** DATASET EXCERPTS follows **

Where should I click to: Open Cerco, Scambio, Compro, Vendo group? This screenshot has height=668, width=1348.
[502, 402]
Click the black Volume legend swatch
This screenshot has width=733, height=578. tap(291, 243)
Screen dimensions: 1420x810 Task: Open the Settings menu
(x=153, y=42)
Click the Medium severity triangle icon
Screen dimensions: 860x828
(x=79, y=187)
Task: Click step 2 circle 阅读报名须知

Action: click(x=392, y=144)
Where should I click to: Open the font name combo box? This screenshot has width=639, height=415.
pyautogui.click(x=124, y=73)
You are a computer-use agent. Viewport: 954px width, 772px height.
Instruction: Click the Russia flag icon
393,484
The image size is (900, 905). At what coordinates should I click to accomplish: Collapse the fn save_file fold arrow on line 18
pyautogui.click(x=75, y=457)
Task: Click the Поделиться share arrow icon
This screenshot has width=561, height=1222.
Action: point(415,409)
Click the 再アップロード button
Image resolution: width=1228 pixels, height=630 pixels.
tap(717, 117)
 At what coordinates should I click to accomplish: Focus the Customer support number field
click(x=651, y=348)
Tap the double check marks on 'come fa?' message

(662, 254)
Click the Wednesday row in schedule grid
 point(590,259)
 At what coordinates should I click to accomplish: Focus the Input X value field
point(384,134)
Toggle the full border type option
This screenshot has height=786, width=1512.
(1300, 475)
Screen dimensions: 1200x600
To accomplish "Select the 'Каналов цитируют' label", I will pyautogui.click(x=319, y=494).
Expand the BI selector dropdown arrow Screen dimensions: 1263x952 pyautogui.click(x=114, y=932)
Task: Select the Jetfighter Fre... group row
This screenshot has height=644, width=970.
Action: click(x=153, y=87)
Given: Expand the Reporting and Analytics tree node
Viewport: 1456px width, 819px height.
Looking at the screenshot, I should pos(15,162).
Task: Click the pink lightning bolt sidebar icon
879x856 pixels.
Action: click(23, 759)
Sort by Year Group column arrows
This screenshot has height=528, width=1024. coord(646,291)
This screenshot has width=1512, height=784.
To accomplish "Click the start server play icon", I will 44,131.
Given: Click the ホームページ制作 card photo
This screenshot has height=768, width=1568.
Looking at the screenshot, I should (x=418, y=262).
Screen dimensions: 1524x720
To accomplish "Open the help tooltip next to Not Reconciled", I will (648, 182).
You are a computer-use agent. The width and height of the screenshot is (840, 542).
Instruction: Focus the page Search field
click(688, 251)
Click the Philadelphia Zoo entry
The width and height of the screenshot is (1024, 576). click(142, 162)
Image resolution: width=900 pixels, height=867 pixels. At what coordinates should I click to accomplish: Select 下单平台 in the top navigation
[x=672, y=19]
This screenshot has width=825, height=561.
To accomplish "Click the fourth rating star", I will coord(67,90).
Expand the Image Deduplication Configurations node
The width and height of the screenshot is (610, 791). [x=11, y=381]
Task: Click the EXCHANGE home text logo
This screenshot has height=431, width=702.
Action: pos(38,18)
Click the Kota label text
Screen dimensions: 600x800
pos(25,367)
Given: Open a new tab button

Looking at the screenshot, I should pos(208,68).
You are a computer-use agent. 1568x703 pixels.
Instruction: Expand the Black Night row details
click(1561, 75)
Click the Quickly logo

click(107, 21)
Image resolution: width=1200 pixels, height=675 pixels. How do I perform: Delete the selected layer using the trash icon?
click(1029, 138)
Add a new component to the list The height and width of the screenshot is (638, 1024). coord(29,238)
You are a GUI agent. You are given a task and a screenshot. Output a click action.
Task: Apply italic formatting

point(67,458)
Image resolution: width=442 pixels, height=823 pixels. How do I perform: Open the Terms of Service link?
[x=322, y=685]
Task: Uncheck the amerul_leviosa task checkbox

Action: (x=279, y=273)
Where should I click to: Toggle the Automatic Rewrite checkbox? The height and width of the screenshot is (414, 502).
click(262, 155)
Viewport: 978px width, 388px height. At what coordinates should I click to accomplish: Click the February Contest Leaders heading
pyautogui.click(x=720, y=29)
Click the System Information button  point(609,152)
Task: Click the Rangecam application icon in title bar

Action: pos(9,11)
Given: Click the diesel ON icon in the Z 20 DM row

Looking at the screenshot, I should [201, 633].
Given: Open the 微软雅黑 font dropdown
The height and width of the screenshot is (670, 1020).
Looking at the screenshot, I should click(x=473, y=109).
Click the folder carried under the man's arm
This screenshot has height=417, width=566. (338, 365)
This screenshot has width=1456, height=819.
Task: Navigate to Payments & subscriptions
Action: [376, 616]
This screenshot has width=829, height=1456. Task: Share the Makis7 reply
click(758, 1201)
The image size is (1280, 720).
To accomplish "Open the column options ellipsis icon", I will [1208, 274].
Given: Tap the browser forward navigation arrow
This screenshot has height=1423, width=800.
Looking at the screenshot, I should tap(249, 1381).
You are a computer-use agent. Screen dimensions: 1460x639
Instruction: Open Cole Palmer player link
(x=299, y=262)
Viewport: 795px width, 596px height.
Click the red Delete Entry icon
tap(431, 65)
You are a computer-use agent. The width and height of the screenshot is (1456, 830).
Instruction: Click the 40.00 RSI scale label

** End of DATASET EXCERPTS **

EXERCISE AIM -
Write the material out once more, exactly.

RESULT OF THIS EXERCISE -
Where should I click to: Open Cerco, Scambio, Compro, Vendo group? This screenshot has height=668, width=1348.
[502, 402]
Click the black Volume legend swatch
This screenshot has width=733, height=578. tap(291, 243)
Screen dimensions: 1420x810 Task: Open the Settings menu
(x=153, y=42)
Click the Medium severity triangle icon
Screen dimensions: 860x828
(x=79, y=187)
Task: Click step 2 circle 阅读报名须知

Action: click(x=392, y=144)
Where should I click to: Open the font name combo box? This screenshot has width=639, height=415.
pyautogui.click(x=124, y=73)
You are a computer-use agent. Viewport: 954px width, 772px height.
Instruction: Click the Russia flag icon
393,484
The image size is (900, 905). At what coordinates should I click to accomplish: Collapse the fn save_file fold arrow on line 18
pyautogui.click(x=75, y=457)
Task: Click the Поделиться share arrow icon
This screenshot has width=561, height=1222.
Action: point(415,409)
Click the 再アップロード button
Image resolution: width=1228 pixels, height=630 pixels.
tap(717, 117)
 At what coordinates should I click to accomplish: Focus the Customer support number field
click(x=651, y=348)
Tap the double check marks on 'come fa?' message

(662, 254)
Click the Wednesday row in schedule grid
 point(590,259)
 At what coordinates should I click to accomplish: Focus the Input X value field
point(384,134)
Toggle the full border type option
This screenshot has height=786, width=1512.
(1300, 475)
Screen dimensions: 1200x600
To accomplish "Select the 'Каналов цитируют' label", I will pyautogui.click(x=319, y=494).
Expand the BI selector dropdown arrow Screen dimensions: 1263x952 pyautogui.click(x=114, y=932)
Task: Select the Jetfighter Fre... group row
This screenshot has height=644, width=970.
Action: click(x=153, y=87)
Given: Expand the Reporting and Analytics tree node
Viewport: 1456px width, 819px height.
Looking at the screenshot, I should pos(15,162).
Task: Click the pink lightning bolt sidebar icon
879x856 pixels.
Action: click(23, 759)
Sort by Year Group column arrows
This screenshot has height=528, width=1024. coord(646,291)
This screenshot has width=1512, height=784.
To accomplish "Click the start server play icon", I will 44,131.
Given: Click the ホームページ制作 card photo
This screenshot has height=768, width=1568.
Looking at the screenshot, I should (x=418, y=262).
Screen dimensions: 1524x720
To accomplish "Open the help tooltip next to Not Reconciled", I will (648, 182).
You are a computer-use agent. The width and height of the screenshot is (840, 542).
Instruction: Focus the page Search field
click(688, 251)
Click the Philadelphia Zoo entry
The width and height of the screenshot is (1024, 576). click(142, 162)
Image resolution: width=900 pixels, height=867 pixels. At what coordinates should I click to accomplish: Select 下单平台 in the top navigation
[x=672, y=19]
This screenshot has width=825, height=561.
To accomplish "Click the fourth rating star", I will coord(67,90).
Expand the Image Deduplication Configurations node
The width and height of the screenshot is (610, 791). [x=11, y=381]
Task: Click the EXCHANGE home text logo
This screenshot has height=431, width=702.
Action: pos(38,18)
Click the Kota label text
Screen dimensions: 600x800
pos(25,367)
Given: Open a new tab button

Looking at the screenshot, I should pos(208,68).
You are a computer-use agent. 1568x703 pixels.
Instruction: Expand the Black Night row details
click(1561, 75)
Click the Quickly logo

click(107, 21)
Image resolution: width=1200 pixels, height=675 pixels. How do I perform: Delete the selected layer using the trash icon?
click(1029, 138)
Add a new component to the list The height and width of the screenshot is (638, 1024). coord(29,238)
You are a GUI agent. You are given a task and a screenshot. Output a click action.
Task: Apply italic formatting

point(67,458)
Image resolution: width=442 pixels, height=823 pixels. How do I perform: Open the Terms of Service link?
[x=322, y=685]
Task: Uncheck the amerul_leviosa task checkbox

Action: (x=279, y=273)
Where should I click to: Toggle the Automatic Rewrite checkbox? The height and width of the screenshot is (414, 502).
click(262, 155)
Viewport: 978px width, 388px height. At what coordinates should I click to accomplish: Click the February Contest Leaders heading
pyautogui.click(x=720, y=29)
Click the System Information button  point(609,152)
Task: Click the Rangecam application icon in title bar

Action: pos(9,11)
Given: Click the diesel ON icon in the Z 20 DM row

Looking at the screenshot, I should [201, 633].
Given: Open the 微软雅黑 font dropdown
The height and width of the screenshot is (670, 1020).
Looking at the screenshot, I should click(x=473, y=109).
Click the folder carried under the man's arm
This screenshot has height=417, width=566. (338, 365)
This screenshot has width=1456, height=819.
Task: Navigate to Payments & subscriptions
Action: [376, 616]
This screenshot has width=829, height=1456. Task: Share the Makis7 reply
click(758, 1201)
The image size is (1280, 720).
To accomplish "Open the column options ellipsis icon", I will [1208, 274].
Given: Tap the browser forward navigation arrow
This screenshot has height=1423, width=800.
Looking at the screenshot, I should tap(249, 1381).
You are a computer-use agent. Screen dimensions: 1460x639
Instruction: Open Cole Palmer player link
(x=299, y=262)
Viewport: 795px width, 596px height.
Click the red Delete Entry icon
tap(431, 65)
You are a computer-use agent. The width and height of the screenshot is (1456, 830).
Instruction: Click the 40.00 RSI scale label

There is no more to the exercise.